Astronomers have identified two basic types of ice mantle that should exist in dense molecular clouds, their composition being dictated by the local H:H2 ratio (see Fig 1). Hydrogen is the major constituent of interstellar clouds, being three to four times more abundant than heavier elements such as carbon, nitrogen and oxygen.

Fig 1. Grain mantle growth and evolution in dense molecular clouds
(Source: Scott Sandford)

Polar ices are produced when the H:H2 ratio is greater than one and excess atomic hydrogen is free to react with other elements. The main component is water, but polar ices also contain methanol (which drives much of the interstellar ice photochemistry and gas phase chemistry), carbon monoxide, ammonia, carbon dioxide, formyl radicals, formaldehyde, carbonyl sulphide and dihydrogen. Non-polar ices are created when the H:H2 ratio is less than one and elements other than hydrogen are able to react together. So non-polar ices comprise O2, N2, CO and CO2, with minimal amounts of H2O. These two types of ice mantle may well exist simultaneously in different parts of the same cloud.

Not surprisingly, perhaps, the photochemistry in non-polar ices, which is driven by hot oxygen atoms liberated by photolysis of O2 or CO, produces no interesting products, at least in terms of organic molecules. The principal species produced are carbon dioxide, nitrous oxide, ozone, carbon trioxide, with some evidence for minor amounts of nitrogen oxide and nitrogen dioxide. Formyl radicals and formaldehyde may also be produced if there is some water in the ice.

Polar ice irradiation results in the destruction of some species (such as methanol) and the synthesis of others, such as dihydrogen, formyl radicals, formaldehyde, methane, carbon dioxide, and an as yet unidentified isonitrile, termed XCN. Of these products, only XCN synthesis specifically needs irradiation; all the others could also be, and probably are, produced by gas-phase or gas-grain chemistry.
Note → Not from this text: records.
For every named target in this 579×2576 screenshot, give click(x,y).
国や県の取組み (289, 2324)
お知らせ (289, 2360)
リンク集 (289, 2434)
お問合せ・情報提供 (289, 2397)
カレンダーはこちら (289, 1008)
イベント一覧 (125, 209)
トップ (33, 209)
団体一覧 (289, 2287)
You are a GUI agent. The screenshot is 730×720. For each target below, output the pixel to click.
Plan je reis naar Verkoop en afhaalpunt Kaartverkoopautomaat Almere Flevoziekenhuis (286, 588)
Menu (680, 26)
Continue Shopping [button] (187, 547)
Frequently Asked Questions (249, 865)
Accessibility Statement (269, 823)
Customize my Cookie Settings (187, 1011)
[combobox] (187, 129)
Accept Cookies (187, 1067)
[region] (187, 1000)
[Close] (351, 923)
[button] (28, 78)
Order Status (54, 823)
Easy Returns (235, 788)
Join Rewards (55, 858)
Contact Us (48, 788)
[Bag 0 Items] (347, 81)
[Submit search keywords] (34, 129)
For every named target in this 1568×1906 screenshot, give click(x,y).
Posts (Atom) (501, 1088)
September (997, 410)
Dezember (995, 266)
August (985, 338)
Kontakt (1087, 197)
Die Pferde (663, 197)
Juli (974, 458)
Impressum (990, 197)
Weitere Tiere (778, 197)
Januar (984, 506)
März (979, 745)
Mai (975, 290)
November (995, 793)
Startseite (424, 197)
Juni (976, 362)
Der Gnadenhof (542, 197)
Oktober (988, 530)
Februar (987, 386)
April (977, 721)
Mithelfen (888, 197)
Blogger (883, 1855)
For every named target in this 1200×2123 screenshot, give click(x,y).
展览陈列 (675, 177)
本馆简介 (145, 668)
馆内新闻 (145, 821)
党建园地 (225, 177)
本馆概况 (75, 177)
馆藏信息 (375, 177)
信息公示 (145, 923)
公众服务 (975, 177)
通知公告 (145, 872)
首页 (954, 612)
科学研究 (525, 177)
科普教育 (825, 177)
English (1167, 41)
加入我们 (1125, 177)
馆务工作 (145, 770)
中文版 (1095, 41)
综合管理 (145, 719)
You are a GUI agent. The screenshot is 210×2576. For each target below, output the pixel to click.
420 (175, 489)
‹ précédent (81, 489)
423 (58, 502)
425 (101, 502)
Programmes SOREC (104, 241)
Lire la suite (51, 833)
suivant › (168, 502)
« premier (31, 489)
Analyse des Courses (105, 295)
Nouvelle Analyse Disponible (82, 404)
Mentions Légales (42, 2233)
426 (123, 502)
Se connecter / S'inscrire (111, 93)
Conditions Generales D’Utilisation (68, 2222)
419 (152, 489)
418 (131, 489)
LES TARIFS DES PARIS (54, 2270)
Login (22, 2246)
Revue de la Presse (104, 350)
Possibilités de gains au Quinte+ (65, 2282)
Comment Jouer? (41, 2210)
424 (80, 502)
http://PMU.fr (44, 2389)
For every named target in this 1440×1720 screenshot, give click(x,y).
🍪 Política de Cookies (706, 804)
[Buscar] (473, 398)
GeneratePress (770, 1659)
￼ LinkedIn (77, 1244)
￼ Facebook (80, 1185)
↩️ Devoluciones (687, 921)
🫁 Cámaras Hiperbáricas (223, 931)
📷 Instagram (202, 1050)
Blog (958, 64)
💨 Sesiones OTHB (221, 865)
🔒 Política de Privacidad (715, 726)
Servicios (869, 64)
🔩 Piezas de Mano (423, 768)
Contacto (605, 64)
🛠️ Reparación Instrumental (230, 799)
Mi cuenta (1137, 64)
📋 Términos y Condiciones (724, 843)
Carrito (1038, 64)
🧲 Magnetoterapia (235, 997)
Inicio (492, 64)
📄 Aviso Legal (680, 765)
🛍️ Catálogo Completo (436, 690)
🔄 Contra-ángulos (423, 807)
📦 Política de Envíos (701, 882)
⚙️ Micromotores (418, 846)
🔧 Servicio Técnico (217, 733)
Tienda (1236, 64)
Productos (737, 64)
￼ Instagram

Things really start to get interesting, however, at least in the laboratory, when the polar ices are warmed up. The additional energy allows new bonds to be formed as reactive species become mobile.

At a temperature of 200K, many of the parent species, as well as the new photoproducts, sublime out of the ice and, at this point, moderately complex organic molecules, such as ethanol (CH3CH2OH), formamide (HC(=O) NH2), acetamide (CH3C(=O)NH2) and nitriles and isonitriles (R-C(integral)N and R-N(integral)C), including XCN, are detectable spectroscopically.

At room temperature, species with even greater complexity are produced in the ice, such as hexamethylenetetramine (HMT, C6H12N4), polyoxymethylene-related species (POM, (-CH2O-)n), ketones (R-C(=O)-R) and amides (R-C(=O)NH2). On Earth many of these species are biologically important, with formaldehyde, nitriles and ethanol all identified as necessary precursors in the production of proteins, phospholipids, and RNA and DNA. Encouragingly, several of these complex organic molecules have recently been detected in clouds by IR telescopes.

Furthermore, experiments performed by Sandford and his co-researchers have shown that when HMT is hydrolysed in acid, amino acids are spontaneously produced (a simpler method for forming amino acids than the extended exposure of methane, ammonia and water vapour to an electrical discharge in the presence of excess hydrogen as described by Miller and Urey in 1953). And when the residue left over from warming polar ices to room temperature is placed in water, insoluble lipid-like droplets are formed, which show self-organising, membrane-forming behaviour.

This is what happens in the laboratory, but how might the molecular cloud be warmed in space? Well, short lived, transient heating may occur as a result of cosmic shock-waves or grain collisions. A more continuous source of heat might be provided by a protostar forming as the dense molecular cloud undergoes gravitational collapse.